Kannst ja so machen, dass du beim "neue Vokabel hinzufügen" Fenster ein optionales Feld für's auswählen einer Audiodatei angibst, und dies dann einbettest. Wäre ein bisschen leichter


----------



## noobadix (31. Mai 2010)

G'nabend an alle!

Es wird wohl kein kommerzielles Produkt werden. Trotzdem bin ich etwas paranoid was Fremdwerke von Firmen betrifft und zudem will ich nicht glauben, dass es so schwierig ist, ein paar "oh"s, "ah"s und "sch"s zu programmieren. Ich guck mir mal midi näher an.
Audiodateien für jede Vokabel stellen eine recht unelegante Alternative dar, weil das Progg dann recht groß und nicht mehr einheitlich sein würde; die Wörterbücher sollten austauschbar sein und der Benutzer die Möglichkeit haben, die Informationen aus einem Wörterbuch in das Programm zu übertragen, ohne viel Hirn in Bewegung zu setzen, also ohne die wenn auch eigentlich einfache Lautschrift zu können. 
Würde ich für jeden Laut eine Audiodatei erstellen könnte das vlt. klappen, wenn mir ne Möglichkeit zum Betonen einfällt und ich eine schöne Mädchenstimme leihen kann. Vlt. ist das bei den spät abends im TV angepriesenen "supports" auch drin, mal fragen xD

Danke so weit!


----------



## Marco13 (31. Mai 2010)

ARadauer hat gesagt.:


> eine Text to Speach Anwenung in Java programmieren... sicher mehr als 1000 Stunden...



Ähm ... Java Speech API ?! ???:L :bahnhof:


----------



## noobadix (31. Mai 2010)

Hrm...ist mir unsicher. Wenn ich Quellcode schreibe, der diese externe API benutzt und den bytecode per eclipse in ein jar packe, dann kommt dort ja auch die java-to-speech-API mit rein. Liefere ich dieses jar dann aus, vertreibe ich die JTS-API also? Ist das in diesem Rahmen gestattet? Läuft das bei jemandem, der nur eine herkömmliche JRE installiert hat dann auch?


----------



## Landei (31. Mai 2010)

noobadix hat gesagt.:


> Hrm...ist mir unsicher. Wenn ich Quellcode schreibe, der diese externe API benutzt und den bytecode per eclipse in ein jar packe, dann kommt dort ja auch die java-to-speech-API mit rein.


Hängt von der Lizens ab, ob du das darfst, oder ob es ein separates jar bleiben muss.


> Liefere ich dieses jar dann aus, vertreibe ich die JTS-API also? Ist das in diesem Rahmen gestattet?

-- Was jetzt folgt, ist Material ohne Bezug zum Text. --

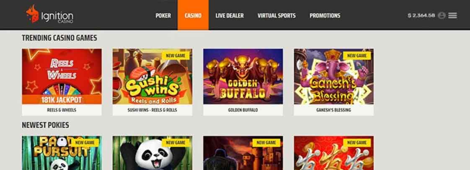Click the Golden Buffalo title label
This screenshot has height=170, width=470.
(x=243, y=110)
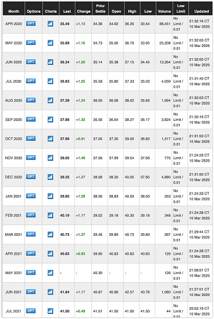214x319 pixels.
Task: Click the Updated column header
Action: (x=201, y=11)

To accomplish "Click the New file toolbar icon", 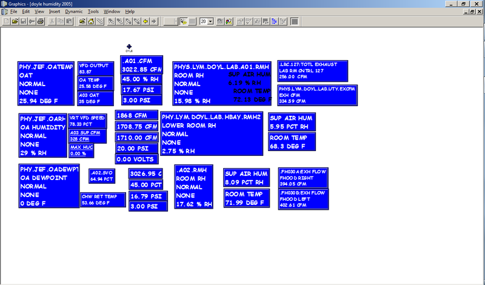I will click(7, 21).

Wenn dein Vokabelprogramm nicht-kommerziell wird, sieht die Lage doch schon viel entspannter aus. Und wenn später einmal doch, kannst du das immer noch ändern. Das ist aber kein Grund, es dir _heute_ unnötig schwer zu machen.

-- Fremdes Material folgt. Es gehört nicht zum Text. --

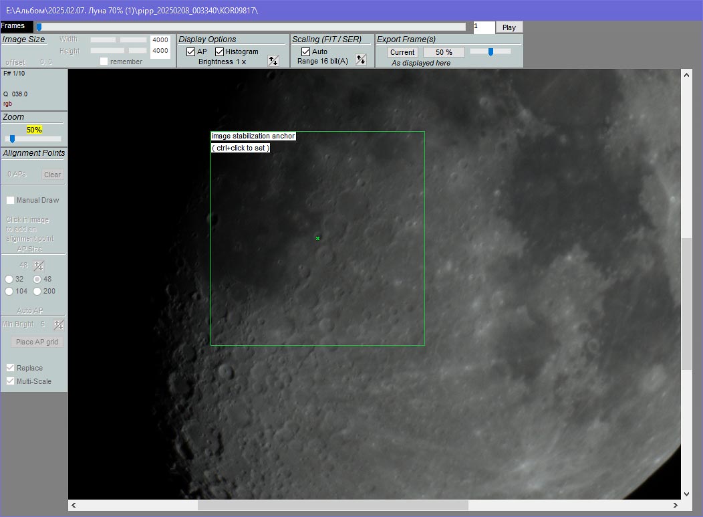Click the AP Size custom value icon
Viewport: 703px width, 517px height.
pyautogui.click(x=39, y=266)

> Läuft das bei jemandem, der nur eine herkömmliche JRE installiert hat dann auch?


Latürnich!


----------



## anonym (31. Mai 2010)

Im Übrigen reicht es keinesfalls, für jeden Lautschrift- Buchstaben eine Audiodatei zu haben und die hintereinander zu hängen. Du musst fließende Übergänge schaffen, Tonlängen varieren und Bedenken, dass die Lautschrift nicht alle sprachlichen Phänomene abbildet. Zum Beispiel werden bei "erbt" die ersten drei Buchstaben quasi gleichzeitig gesprochen, was die Lautschrift nicht reflektiert. 

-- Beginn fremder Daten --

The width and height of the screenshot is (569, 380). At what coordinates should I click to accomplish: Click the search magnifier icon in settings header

Insgesamt: Verwende die Java- Speech- API, alles andere ist zu kompliziert.


----------



## newcron (31. Mai 2010)

Früher oder später wirst du dich wohl mit Lizenzen auseinander setzen müssen. Lizenzproblematiken hast du nämlich nicht nur, wenn du andere Bibliotheken einbindest, sondern auch wenn du beispielsweise Icons oder andere Grafiken für deine Anwendung verwendest, die du nicht selbst gemacht hast. 

Außerdem hast du bereits beim installieren der JDK ein Lizenzabkommen mit Oracle geschlossen. 

Ich empfehle dir, den Open Source Leitfaden der Bitkom zur Lektüre. Der hat "nur" etwa 30 Seiten und ist wirklich verständlich. Danach hast du einen guten Überblick, was bei verschiedenen Lizenzen erlaubt ist, und was nicht.

PDF des Leitfadens 
http://www.bitkom.org/files/documents/BITKOM_Publikation_OSS_Version_1.0.pdf


----------